Representatives of this genus are found in most of the world, and the little egret, as well as being widespread throughout much of the Old World, has now started to colonise the Americas.

These are typical egrets in shape, long-necked and long-legged. A few plumage features are shared, although several have plumes in breeding plumage; a number of species are either white in all plumages, have a white morph (e.g. reddish egret), or have a white juvenile plumage (little blue heron).

The breeding habitat of Egretta herons is marshy wetlands in warm regions.
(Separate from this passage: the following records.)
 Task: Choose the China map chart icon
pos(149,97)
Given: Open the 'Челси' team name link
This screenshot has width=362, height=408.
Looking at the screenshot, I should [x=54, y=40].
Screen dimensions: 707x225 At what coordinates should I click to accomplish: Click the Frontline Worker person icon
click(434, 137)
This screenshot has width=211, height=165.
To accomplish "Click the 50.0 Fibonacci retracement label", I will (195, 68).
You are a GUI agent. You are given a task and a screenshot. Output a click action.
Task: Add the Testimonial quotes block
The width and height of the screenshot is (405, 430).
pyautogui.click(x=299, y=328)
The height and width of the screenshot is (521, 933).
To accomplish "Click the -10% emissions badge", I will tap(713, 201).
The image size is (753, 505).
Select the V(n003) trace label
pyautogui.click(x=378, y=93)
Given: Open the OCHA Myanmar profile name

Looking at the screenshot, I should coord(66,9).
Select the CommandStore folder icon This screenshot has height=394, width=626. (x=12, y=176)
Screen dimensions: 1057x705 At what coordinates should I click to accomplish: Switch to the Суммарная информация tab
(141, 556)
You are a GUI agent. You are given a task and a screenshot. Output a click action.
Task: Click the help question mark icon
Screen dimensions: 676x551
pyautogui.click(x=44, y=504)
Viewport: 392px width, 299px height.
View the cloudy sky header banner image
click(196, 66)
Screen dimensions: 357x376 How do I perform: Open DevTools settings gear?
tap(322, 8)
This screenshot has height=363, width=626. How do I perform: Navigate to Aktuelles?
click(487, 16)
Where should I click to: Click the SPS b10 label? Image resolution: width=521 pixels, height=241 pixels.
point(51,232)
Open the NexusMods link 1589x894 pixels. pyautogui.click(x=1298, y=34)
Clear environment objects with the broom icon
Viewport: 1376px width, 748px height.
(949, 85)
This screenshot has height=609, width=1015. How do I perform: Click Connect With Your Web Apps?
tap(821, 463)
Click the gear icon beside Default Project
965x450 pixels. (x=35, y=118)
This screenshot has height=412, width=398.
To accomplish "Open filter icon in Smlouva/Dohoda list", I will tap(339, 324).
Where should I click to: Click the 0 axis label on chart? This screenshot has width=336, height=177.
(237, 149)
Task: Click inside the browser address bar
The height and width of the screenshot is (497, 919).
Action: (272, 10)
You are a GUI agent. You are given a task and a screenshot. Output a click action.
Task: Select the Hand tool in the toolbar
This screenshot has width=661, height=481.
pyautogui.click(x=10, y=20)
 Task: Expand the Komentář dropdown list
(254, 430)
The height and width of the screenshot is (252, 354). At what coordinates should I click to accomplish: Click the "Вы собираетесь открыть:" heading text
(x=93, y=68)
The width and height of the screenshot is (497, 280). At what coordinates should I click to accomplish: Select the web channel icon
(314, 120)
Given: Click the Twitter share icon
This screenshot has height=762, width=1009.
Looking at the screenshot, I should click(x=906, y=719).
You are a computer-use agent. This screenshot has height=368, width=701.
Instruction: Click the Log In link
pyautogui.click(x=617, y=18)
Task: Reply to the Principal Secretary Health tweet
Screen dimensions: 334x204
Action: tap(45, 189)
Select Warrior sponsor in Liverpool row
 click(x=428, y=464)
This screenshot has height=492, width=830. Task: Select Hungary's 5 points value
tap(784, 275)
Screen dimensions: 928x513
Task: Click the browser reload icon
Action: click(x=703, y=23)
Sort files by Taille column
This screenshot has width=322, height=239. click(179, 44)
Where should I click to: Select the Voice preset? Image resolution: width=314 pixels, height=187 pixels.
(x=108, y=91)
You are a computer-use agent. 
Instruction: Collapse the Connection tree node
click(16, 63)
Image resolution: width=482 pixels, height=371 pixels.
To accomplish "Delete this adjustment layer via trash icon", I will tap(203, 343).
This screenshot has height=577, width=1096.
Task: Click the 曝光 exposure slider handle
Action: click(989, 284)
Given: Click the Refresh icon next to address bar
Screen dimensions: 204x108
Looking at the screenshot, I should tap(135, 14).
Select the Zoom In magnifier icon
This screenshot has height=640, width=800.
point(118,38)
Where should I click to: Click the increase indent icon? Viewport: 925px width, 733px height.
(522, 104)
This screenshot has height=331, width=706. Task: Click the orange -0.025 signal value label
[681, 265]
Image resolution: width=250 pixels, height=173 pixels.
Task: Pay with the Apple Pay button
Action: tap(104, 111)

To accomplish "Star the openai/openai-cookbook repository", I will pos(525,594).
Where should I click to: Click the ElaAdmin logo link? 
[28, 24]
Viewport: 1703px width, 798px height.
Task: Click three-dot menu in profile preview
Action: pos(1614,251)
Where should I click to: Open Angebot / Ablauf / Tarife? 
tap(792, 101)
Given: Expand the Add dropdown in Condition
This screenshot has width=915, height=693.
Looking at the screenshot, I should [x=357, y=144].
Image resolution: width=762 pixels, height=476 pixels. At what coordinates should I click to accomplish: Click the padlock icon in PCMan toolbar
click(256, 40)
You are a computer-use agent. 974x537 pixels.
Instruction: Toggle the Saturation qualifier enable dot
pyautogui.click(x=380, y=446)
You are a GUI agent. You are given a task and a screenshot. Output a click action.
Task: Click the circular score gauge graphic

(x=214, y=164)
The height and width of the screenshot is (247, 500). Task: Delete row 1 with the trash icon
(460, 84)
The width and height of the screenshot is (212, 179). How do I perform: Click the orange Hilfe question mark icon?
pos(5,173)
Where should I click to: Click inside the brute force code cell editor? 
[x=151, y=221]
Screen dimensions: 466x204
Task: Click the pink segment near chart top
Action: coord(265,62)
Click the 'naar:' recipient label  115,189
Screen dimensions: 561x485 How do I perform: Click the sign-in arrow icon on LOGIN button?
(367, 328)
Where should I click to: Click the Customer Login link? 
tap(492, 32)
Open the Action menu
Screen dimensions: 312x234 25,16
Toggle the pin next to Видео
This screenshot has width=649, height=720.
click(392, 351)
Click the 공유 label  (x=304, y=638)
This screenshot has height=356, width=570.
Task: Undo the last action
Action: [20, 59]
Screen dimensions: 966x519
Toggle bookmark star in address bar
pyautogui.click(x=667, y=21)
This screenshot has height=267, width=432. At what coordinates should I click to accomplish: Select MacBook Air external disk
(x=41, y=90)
They nest in colonies, often with other wading birds, usually on platforms of sticks in trees or shrubs.

These herons feed on insects, fish, and amphibians, caught normally by cautious stalking.

Taxonomy

The genus Egretta was introduced in 1817 by the German naturalist Johann Reinhold Forster with the little egret as the type species. The genus name comes from the Provençal French for the little egret, aigrette, a diminutive of aigron, "heron".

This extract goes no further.